No. It was a very powerful time, the truth, since May leaves the group, Eric and Banin enter, this ambitious project arises to go to New York to record. One month we were there and I felt that everything was against us. Not even our manager supported us, man, although then he says yes (laughs). It's Paco López, to whom I send a hug. We had everything against us and yet we persisted in the idea that this record was important. And I, well, I had my other things too. It was a very intense time, really. In fact, it is being doneiendo una peli sobre eso [Second Prize, by Isaki Lacuesta]. I guess it will be between reality and science fiction, but they have material (laughs).
The indie of the 90s was an especially beastly movement when it came to drugs.
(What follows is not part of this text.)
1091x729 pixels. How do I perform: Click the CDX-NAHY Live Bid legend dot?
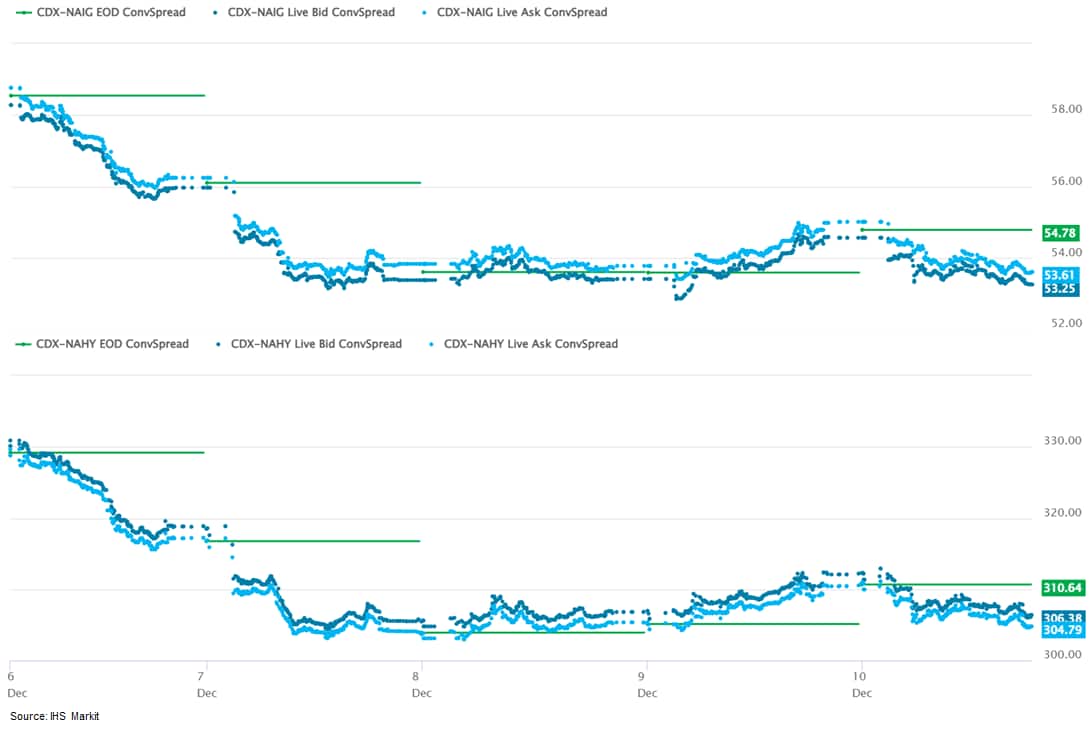pyautogui.click(x=219, y=344)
Yes. We all went to party there and in 2002 the euro came in and the party was over (laughs). The euro ended drugs and ended everything. But the 90s were the last gasp of freedom. You could smoke, there were no closing hours, there weren't so many fines. There was a modus vivendi where no one thought the drug was illegal or that you were doing something wrong. For me, in my generation we lived the last throes of freedom in Spain. Then it has gone to less, to less, to less... All that has been lost. Yet rock and roll always subsists because it is counterculture. I understand it that way, like the Velvet. It perfectly fulfills the function of telling young people what the truth is. That's the function of rock. I sense that you feel it was worth it.
Yes. Although I also say this knowing that my history with drugs has ended well. It is not an example for children, perhaps, but I defend using them for creative gain. It can open windows, stories... I don't regret it at all. You are welcome. Tell it to Keith Richards, who is the banner of "I've done everything I've wanted in this life, I've played with the boundaries of good and evil and I'm still here." I feel the same. Were you aware that you were playing on the edge?
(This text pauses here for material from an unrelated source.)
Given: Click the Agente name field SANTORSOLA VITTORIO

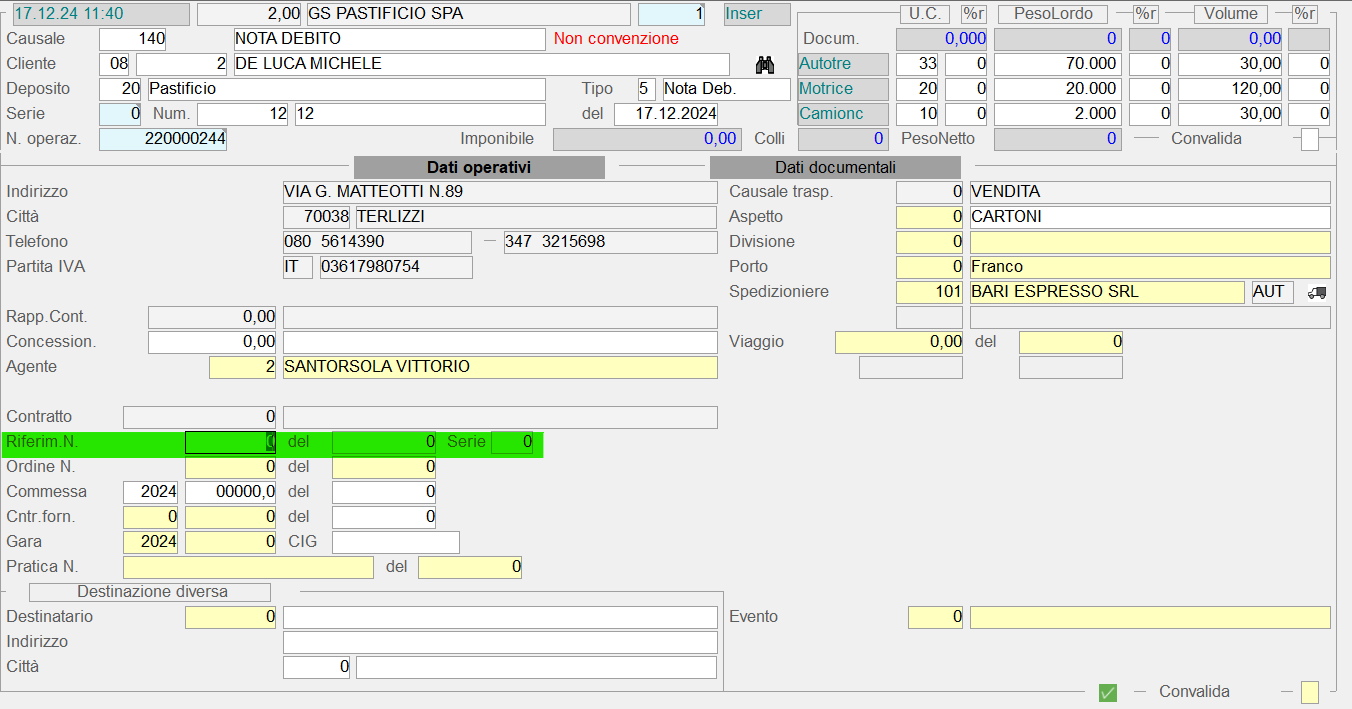Looking at the screenshot, I should click(500, 367).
Yes, totally aware, all the alarms were going off there (laughs), but it ended well. Here I am, I am a father, I am clean and healthy... It's been a great journey.
Why did you leave it?
Heroin gave me a lot, but at the same time it can steal a lot from you. It has a clarifying and existential factor that no other substance gives you. I do not say this because I still crave it, not at all, but opium, which is not Bayer but a natural thing that no one has invented, provides extrasensory knowledge that, if you control it by using a method of consumption, can be very interesting. But, of course, there is also your body, your health and your head. If you go overboard, you can go to the other neighborhood or stay freaked out, gred, in ruin or in jail. It's like driving a Ferrari: if you control it, enjoy it, but be careful that you have a car. When you do what you do now, you will remain in the books. What motivates you?
I have a lot left. I'm a constantly creative person, I don't get into a hot tub to remember what I've done. I am a relentless seeker and that is what keeps me alive, the search for knowledge through art to understand a little more the world I live in.